We will be working with data on water insecurity, more specifically the 2023 data

Load and inspect the data

After you created a new R script – I named my script water_insecurity.R, we need to load tidyverse and read the data in. I saved the .csv file in my data folder in my project.

# load packages
library(tidyverse)

# read data in
water_data <- read_csv("data/water_insecurity_2023.csv")

Let’s inspect the data to understand what variables we are dealing with.

We can run glimpse() on the data to get information about how many observations and what columns we have in our data:

water_data |>
  glimpse()
Rows: 854
Columns: 7
$ geoid                    <chr> "01003", "01069", "06037", "06087", "06097", …
$ name                     <chr> "Baldwin County, Alabama", "Houston County, A…
$ year                     <dbl> 2023, 2023, 2023, 2023, 2023, 2023, 2023, 202…
$ geometry                 <chr> "list(list(c(765297.99052762, 765703.76567671…
$ total_pop                <dbl> 253507, 108462, 9663345, 261547, 481812, 1155…
$ plumbing                 <dbl> 271, 30, 5248, 187, 308, 517, 4, 198, 1269, 8…
$ percent_lacking_plumbing <dbl> 0.106900401, 0.027659457, 0.054308317, 0.0714…

When we see <chr> next to values that means R read that column values as character (or string) – meaning, it is a categorical variable. When you see <dbl> that means the colum values are double (or float) – meaning, it is a continuous numeric variable.

Descriptive question

Let’s answer this question:

What’s the average percentage of homes lacking plumbing in the US?

water_data |>
  summarize(mean_lacking_pumbling = mean(percent_lacking_plumbing))

Oh oh – we got a NA for the mean (Not Available). That means there are missing values in the data. We can ignore the missing values by setting the na.rm parameter (remove NAs) to TRUE:

water_data |>
  summarize(mean_lacking_pumbling = mean(percent_lacking_plumbing, na.rm = TRUE))

The average percentage of American homes lacking pumbling is around 10.2%

Plotting numeric variables

Let’s create a scatter plot of The total owner occupied households lacking plumbing facilities and The total population – the plumbing and total_pop variables.

water_data |>
  ggplot(aes(y = plumbing, x = total_pop)) +
  geom_point()

Comparative questions

We can try to answer the following question with these data:

What is the average percentage of homes lacking pumbling across different US states?

Note that we do not have a state variable in our data – we have a name column that contains a county name, a comma, and the state name.

We can create a separate state name column by using the separate() function:

water_data |>
  separate(name, into = c("county", "state"), sep = ", ")

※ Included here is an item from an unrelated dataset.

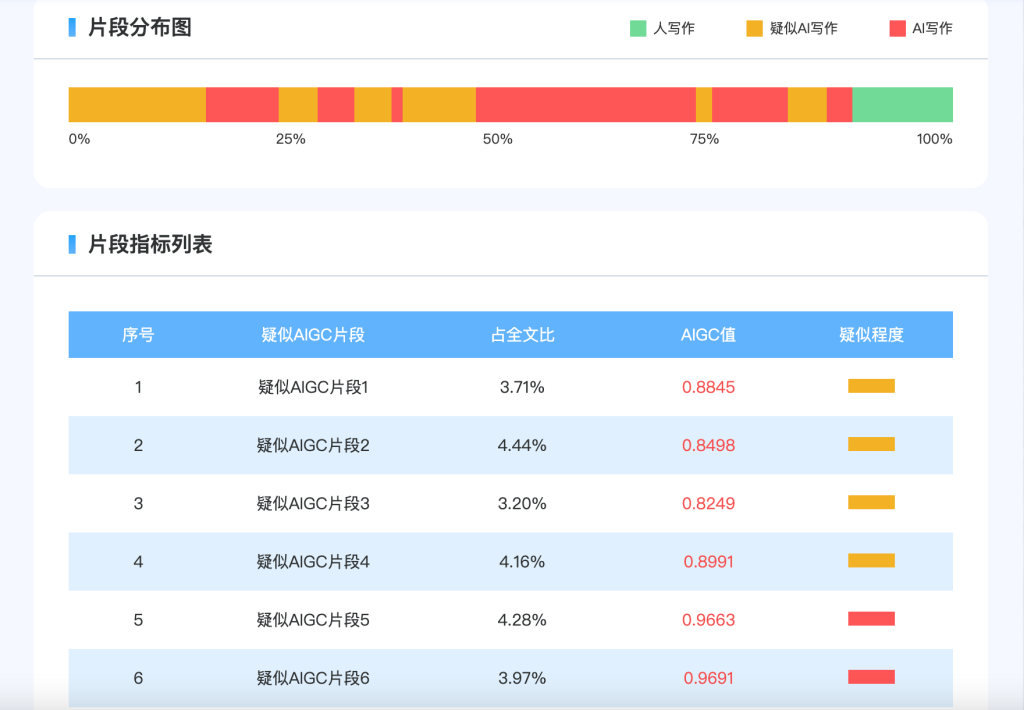Click the AIGC值 column header
Viewport: 1024px width, 710px height.
[x=708, y=335]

That seemed to have worked – but my water_data hasn’t changed. We need to overwrite the data, by assigning the results of our separate to our data frame name, by adding water_data <- before our code block:

water_data <- water_data |>
  separate(name, into = c("county", "state"), sep = ", ")

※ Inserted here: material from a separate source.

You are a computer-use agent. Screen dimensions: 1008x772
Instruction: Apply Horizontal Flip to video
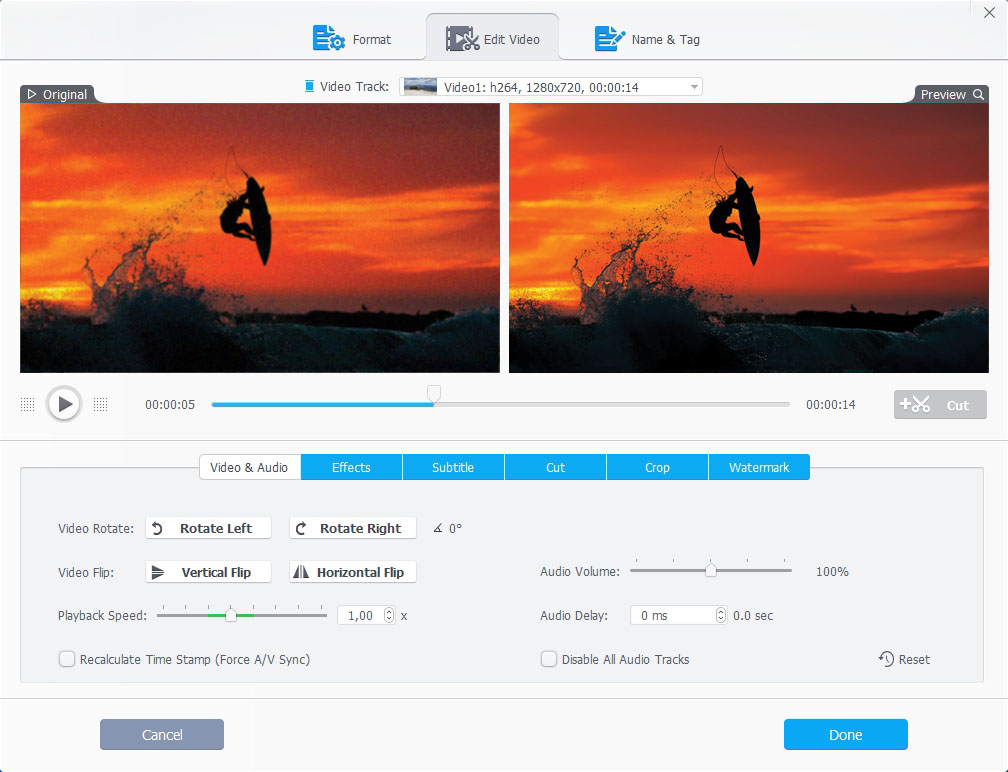point(352,572)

We can now summarize the mean of percent_lacking_plumbing by our newly created column state (remember to remove NAs).

For this, we will add group_by(state) before our summarize call:

water_data |>
  group_by(state) |>
  summarize(mean_lacking_pumbling = mean(percent_lacking_plumbing, na.rm = TRUE))

Let’s sort our results, so we do comparisons more easily. We will add arrange(mean_lacking_pumbling) to the end of our code block:

water_data |>
  group_by(state) |>
  summarize(mean_lacking_pumbling = mean(percent_lacking_plumbing, na.rm = TRUE)) |>
  arrange(mean_lacking_pumbling)

Plotting results

That is a quite a wide range of percentages.

Let’s plot our results.

To do so, we will create a new data frame with our results. I wil name this new data frame by_state:

by_state <- water_data |>
  group_by(state) |>
  summarize(mean_lacking_pumbling = mean(percent_lacking_plumbing, na.rm = TRUE)) |>
  arrange(mean_lacking_pumbling)

Let’s create a column plot, with state on the y axis and mean_lacking_pumbling on the x axis:

by_state |>
  ggplot(aes(y = state, x = mean_lacking_pumbling))

We need a geometrics, in this case we will use geom_col():

by_state |>
  ggplot(aes(y = state, x = mean_lacking_pumbling)) +
  geom_col()

The variable state is a categorical variable, nominal (meaning, there’s no order to it) – let’s order state by our numeric variable so it’s easier the plot is more meaningful:

by_state |>
  ggplot(aes(y = reorder(state, mean_lacking_pumbling), 
             x = mean_lacking_pumbling)) +
  geom_col()